Task requirements:
A. List every Python module that the thread below on reading Parquet from S3 imports in its code, along with the alias given to each.
B. Pick up the thread below on reading Parquet from S3 after its last line of code and carry the answer forward.

Text section:
--

Search code examples
pandasamazon-s3parquetpyarrowapache-arrow

fastest method for reading parquet from S3


I have a Parquet file in AWS S3. I would like to read it into a Pandas DataFrame. There are two ways for me to accomplish this.

1)
import pyarrow.parquet as pq
table = pq.read_table("s3://tpc-h-parquet/lineitem/part0.snappy.parquet") (takes 1 sec)
pandas_table = table.to_pandas() ( takes 1 sec !!! )
2)
import pandas as pd
table = pd.read_parquet("s3://tpc-h-parquet/lineitem/part0.snappy.parquet") (takes 2 sec)

I suspect option 2 is really just doing option 1 under the hood anyways.

What is the fastest way for me to read a Parquet file into Pandas?


Solution

  • You are correct. Option 2 is just option 1 under the hood.

    What is the fastest way for me to read a Parquet file into Pandas?

    Both option 1 and option 2 are probably good enough. However, if you are trying to shave off every bit you may need to go one layer deeper, depending on your pyarrow version. It turns out that Option 1 is actually also just a proxy, in this case to the datasets API:

    import pyarrow.dataset as ds
    dataset = ds.dataset("s3://tpc-h-parquet/lineitem/part0.snappy.parquet")

--

Data provided:
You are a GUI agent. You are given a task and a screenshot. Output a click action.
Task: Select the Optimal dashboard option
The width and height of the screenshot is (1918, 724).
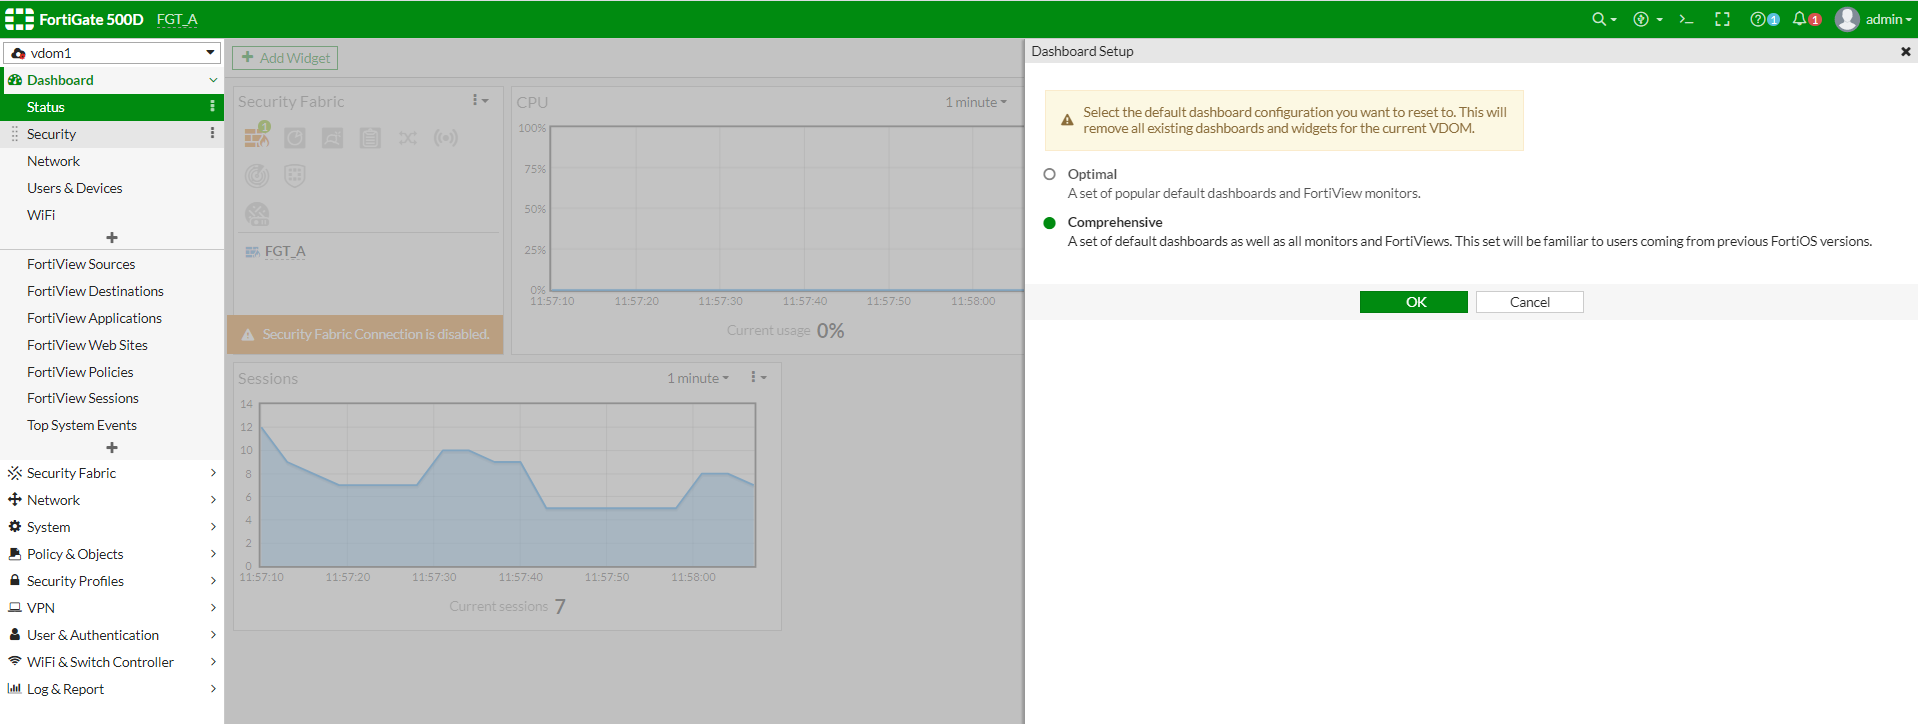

--

Task-by-task results:
A.
- pyarrow.parquet, imported as pq
- pandas, imported as pd
- pyarrow.dataset, imported as ds

B.
    table = dataset.to_table(use_threads=True)
    df = table.to_pandas()
    

    For pyarrow versions >= 4 and < 7 you can usually get slightly better performance on S3 using the asynchronous scanner:

    import pyarrow.dataset as ds
    dataset = ds.dataset("s3://tpc-h-parquet/lineitem/part0.snappy.parquet")
    table = dataset.to_table(use_threads=True, use_async=True)
    df = table.to_pandas()
    

    In pyarrow version 7 the asynchronous scanner is the default so you can once again simply use pd.read_parquet("s3://tpc-h-parquet/lineitem/part0.snappy.parquet")